• **EXERCISE OBJECTIVE**
In your reply, reproduce the lines from the first one below to the line containing "You are a computer-use agent. Screen dimensions: 1366x854", inclusive, exactly as they stand.

• **RECORDED INFORMATION**
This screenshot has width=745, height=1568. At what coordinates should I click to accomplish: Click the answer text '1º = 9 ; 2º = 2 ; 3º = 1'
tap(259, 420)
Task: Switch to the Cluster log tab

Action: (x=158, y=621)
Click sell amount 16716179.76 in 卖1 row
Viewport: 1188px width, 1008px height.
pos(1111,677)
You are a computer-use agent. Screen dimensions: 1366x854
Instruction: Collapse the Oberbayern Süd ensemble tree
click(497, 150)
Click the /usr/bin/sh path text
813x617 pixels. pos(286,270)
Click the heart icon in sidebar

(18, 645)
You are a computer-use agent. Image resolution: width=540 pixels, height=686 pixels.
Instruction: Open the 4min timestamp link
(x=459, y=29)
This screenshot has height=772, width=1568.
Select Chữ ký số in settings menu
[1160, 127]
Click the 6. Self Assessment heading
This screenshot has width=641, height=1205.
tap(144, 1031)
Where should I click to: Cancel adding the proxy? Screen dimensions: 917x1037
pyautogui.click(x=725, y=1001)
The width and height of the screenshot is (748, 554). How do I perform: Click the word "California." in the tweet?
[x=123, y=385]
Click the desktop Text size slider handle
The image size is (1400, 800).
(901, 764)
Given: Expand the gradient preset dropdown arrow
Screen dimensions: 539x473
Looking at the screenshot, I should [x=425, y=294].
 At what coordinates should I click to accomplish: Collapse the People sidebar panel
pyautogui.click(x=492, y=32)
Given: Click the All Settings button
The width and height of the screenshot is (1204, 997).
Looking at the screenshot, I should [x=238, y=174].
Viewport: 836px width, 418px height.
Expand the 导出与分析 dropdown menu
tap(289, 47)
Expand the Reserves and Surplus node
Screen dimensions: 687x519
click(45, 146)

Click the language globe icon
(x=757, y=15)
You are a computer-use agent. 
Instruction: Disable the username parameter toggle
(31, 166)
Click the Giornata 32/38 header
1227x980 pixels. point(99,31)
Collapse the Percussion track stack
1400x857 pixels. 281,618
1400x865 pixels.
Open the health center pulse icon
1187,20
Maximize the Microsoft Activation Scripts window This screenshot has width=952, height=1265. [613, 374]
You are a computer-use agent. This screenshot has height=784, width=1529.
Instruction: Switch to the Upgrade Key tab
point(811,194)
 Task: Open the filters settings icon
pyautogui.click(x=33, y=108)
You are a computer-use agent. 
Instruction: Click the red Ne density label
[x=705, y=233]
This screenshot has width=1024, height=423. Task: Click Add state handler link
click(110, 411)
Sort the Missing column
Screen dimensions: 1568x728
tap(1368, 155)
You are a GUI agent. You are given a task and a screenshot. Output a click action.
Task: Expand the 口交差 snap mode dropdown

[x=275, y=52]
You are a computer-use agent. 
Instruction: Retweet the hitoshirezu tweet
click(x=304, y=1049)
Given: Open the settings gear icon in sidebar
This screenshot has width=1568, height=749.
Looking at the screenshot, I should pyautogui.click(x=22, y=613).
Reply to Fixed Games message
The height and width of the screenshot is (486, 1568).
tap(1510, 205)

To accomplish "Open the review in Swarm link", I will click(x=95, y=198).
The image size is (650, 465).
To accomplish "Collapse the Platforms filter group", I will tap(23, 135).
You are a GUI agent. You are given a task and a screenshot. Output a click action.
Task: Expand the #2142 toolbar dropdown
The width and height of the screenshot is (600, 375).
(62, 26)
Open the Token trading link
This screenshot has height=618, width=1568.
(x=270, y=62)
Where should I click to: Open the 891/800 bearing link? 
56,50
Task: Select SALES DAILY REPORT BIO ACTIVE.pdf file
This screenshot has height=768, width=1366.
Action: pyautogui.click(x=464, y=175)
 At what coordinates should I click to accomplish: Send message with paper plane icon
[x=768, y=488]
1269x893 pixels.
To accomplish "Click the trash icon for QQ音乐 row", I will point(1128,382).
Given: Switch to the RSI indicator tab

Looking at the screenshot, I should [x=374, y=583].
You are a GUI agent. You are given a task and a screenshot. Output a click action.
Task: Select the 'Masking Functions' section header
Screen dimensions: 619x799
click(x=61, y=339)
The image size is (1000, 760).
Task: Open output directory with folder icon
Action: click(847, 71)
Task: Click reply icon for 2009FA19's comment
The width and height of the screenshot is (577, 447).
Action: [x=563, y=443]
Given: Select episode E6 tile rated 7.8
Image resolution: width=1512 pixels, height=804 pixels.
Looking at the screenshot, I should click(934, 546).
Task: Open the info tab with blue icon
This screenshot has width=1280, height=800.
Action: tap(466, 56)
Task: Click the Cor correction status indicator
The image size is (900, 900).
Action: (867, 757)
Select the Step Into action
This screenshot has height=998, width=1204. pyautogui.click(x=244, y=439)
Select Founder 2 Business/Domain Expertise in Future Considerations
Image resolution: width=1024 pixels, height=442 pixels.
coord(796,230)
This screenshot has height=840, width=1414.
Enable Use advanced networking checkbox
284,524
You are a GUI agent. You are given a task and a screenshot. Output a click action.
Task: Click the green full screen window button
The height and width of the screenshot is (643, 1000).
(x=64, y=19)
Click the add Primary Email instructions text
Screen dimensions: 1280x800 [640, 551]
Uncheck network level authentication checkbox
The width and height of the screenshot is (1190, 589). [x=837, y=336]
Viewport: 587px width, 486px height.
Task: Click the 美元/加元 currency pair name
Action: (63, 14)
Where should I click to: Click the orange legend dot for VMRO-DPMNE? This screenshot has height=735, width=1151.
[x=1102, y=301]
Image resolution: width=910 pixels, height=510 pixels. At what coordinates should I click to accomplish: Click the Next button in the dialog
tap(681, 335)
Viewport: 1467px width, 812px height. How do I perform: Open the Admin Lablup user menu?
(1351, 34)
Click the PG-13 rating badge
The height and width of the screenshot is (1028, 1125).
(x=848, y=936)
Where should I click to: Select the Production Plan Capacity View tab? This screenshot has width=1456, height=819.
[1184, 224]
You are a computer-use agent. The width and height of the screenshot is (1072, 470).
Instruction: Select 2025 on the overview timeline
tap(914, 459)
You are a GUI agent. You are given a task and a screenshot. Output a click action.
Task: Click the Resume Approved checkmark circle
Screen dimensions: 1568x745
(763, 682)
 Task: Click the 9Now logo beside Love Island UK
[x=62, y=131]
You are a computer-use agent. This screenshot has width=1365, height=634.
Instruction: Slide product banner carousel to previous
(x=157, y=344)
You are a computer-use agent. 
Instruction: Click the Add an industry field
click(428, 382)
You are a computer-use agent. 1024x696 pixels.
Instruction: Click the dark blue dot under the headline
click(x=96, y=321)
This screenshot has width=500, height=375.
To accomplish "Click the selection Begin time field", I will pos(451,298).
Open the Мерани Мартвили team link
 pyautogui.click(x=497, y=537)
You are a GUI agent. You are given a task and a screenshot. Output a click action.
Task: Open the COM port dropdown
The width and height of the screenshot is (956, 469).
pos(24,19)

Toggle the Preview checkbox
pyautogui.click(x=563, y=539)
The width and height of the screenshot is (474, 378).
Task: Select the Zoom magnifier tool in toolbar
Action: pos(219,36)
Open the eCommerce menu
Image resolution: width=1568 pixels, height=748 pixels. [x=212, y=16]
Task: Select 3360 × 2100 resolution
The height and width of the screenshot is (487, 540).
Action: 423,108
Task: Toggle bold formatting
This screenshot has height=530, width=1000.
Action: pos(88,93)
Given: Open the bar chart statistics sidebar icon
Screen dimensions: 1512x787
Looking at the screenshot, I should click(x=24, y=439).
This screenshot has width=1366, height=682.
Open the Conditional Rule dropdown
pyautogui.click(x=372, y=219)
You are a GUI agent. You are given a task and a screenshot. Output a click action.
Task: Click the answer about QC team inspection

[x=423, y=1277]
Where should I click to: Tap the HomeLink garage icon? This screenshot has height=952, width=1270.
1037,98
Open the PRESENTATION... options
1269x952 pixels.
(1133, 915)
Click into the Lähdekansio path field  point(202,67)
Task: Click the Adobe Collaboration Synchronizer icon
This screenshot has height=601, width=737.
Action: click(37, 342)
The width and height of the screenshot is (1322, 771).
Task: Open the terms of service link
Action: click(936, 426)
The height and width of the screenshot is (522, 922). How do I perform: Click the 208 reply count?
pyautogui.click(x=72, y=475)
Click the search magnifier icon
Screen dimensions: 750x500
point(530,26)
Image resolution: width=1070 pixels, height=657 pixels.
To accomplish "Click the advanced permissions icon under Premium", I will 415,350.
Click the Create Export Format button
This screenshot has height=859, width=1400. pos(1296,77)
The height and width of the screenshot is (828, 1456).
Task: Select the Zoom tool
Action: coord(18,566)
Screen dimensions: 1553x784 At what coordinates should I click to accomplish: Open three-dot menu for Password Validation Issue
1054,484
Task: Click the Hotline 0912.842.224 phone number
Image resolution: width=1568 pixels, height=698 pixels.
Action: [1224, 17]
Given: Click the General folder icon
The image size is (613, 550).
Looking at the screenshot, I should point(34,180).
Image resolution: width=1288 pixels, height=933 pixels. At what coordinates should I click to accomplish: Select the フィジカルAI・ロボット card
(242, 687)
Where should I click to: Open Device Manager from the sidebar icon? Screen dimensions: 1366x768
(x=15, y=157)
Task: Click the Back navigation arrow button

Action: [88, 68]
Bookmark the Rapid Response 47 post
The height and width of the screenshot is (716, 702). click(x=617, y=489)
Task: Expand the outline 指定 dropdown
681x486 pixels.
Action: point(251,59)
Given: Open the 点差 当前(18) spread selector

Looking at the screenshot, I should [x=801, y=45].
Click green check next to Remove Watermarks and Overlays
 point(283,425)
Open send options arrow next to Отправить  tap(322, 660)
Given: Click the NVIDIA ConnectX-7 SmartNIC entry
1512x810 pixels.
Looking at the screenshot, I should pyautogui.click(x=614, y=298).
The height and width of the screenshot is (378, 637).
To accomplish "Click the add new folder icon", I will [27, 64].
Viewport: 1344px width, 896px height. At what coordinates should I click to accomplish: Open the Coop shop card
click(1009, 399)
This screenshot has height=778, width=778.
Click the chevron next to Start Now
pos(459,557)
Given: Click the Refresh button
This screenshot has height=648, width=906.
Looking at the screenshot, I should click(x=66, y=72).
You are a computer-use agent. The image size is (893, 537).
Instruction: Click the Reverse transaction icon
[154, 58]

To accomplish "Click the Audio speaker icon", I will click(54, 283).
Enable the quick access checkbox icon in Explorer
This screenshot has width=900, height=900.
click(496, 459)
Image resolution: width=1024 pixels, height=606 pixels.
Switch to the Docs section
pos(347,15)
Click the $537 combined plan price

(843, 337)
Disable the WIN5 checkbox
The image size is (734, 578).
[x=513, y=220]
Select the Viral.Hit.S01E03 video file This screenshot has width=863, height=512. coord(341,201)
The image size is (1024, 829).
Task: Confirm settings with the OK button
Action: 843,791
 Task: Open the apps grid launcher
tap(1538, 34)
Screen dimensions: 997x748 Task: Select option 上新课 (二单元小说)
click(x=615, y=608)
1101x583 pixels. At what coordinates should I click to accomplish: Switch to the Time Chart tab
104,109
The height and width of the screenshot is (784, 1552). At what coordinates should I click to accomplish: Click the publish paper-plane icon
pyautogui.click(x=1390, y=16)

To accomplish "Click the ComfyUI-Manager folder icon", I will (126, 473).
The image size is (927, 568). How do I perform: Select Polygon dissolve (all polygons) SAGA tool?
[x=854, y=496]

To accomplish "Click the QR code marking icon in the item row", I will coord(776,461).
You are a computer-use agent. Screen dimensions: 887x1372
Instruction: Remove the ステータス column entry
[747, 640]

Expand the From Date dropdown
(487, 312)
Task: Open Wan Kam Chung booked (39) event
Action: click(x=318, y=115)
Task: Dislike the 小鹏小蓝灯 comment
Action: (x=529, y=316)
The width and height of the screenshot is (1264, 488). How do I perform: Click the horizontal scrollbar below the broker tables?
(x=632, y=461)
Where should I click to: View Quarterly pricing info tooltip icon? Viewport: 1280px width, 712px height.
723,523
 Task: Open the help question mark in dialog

• **RESULT OF THIS EXERCISE**
This screenshot has width=745, height=1568. At what coordinates should I click to accomplish: Click the answer text '1º = 9 ; 2º = 2 ; 3º = 1'
tap(259, 420)
Task: Switch to the Cluster log tab

Action: (x=158, y=621)
Click sell amount 16716179.76 in 卖1 row
Viewport: 1188px width, 1008px height.
pos(1111,677)
You are a computer-use agent. Screen dimensions: 1366x854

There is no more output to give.